После внесения некоторых поправок майором Ришардом (Болеслав Ковальский — командир Гвардии Людовой) детально разработанный план операции был утвержден командованием и одобрен Варшавским комитетом Польской рабочей партии.
Ришард и Конрад подобрали людей, хорошо знакомых с условиями борьбы в оккупированном городе, где нет линии фронта, нет тыла, нет флангов и связи. Намечен был и день проведения операции — суббота, 23 октября, 7 часов вечера.

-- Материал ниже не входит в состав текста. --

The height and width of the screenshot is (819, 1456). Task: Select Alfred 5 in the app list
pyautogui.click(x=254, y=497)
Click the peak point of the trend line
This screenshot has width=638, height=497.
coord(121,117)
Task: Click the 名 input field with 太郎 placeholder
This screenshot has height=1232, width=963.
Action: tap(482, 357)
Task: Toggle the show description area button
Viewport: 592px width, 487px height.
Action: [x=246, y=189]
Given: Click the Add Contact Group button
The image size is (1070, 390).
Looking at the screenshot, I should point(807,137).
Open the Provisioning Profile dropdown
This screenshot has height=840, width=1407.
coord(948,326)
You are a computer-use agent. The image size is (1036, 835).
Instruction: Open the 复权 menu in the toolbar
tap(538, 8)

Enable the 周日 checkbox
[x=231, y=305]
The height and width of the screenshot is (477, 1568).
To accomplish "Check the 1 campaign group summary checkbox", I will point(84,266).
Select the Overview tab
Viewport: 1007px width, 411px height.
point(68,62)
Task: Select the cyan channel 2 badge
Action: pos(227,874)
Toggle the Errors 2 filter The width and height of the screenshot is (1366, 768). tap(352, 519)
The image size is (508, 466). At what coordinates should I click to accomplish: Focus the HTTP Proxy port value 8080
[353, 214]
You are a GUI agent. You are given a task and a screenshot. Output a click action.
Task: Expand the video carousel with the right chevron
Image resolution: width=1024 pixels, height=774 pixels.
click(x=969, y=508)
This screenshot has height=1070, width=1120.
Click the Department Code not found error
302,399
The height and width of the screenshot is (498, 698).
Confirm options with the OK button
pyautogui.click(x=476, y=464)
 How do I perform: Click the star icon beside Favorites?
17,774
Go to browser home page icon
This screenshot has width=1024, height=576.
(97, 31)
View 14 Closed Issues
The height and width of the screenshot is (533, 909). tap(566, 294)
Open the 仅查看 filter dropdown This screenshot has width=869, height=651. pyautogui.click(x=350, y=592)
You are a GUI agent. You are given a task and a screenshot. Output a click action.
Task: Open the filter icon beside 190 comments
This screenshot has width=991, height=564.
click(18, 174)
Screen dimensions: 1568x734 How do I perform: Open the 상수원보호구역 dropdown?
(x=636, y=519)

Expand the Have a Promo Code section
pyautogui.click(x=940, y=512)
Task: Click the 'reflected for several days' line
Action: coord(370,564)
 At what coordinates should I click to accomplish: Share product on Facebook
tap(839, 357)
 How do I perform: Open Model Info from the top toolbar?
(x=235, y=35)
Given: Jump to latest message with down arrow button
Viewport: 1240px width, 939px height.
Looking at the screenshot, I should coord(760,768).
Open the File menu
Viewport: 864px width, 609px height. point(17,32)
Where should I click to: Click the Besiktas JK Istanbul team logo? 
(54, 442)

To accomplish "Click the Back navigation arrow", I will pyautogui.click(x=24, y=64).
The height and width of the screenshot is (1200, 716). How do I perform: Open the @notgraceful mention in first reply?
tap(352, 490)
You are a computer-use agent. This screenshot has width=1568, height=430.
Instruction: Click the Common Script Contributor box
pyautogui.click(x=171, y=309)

С нетерпением ждал я этого дня, который должен был стать началом нового периода в моей жизни. Тогда я еще не знал, что он станет и началом нашей дружбы с Конрадом.
Наконец день наступил.
Я поднялся рано утром. Достал пистолет, разобрал его, тщательно вычистил, смазал, протер патроны. Затем пытался читать книгу, но не получалось. Я думал о предстоящей операции. Вспомнились слова Ришарда: «Работа должна быть хорошо подготовлена и быстро выполнена. Ничто не должно подвести вас». Я снова принялся за пистолет. Возможно, что он плохо вычищен и даст осечку в самый неподходящий момент. Еще раз разобран пистолет, еще раз вычищен. Три патрона пришлось заменить — мне показались подозрительными темные пятна на капсулах. Теперь пистолет был в таком состоянии, что я мог смело сказать: «Не подведет!» Он не подвел бы и после первой чистки, но, чтобы успокоиться, я провозился с ним долгое время.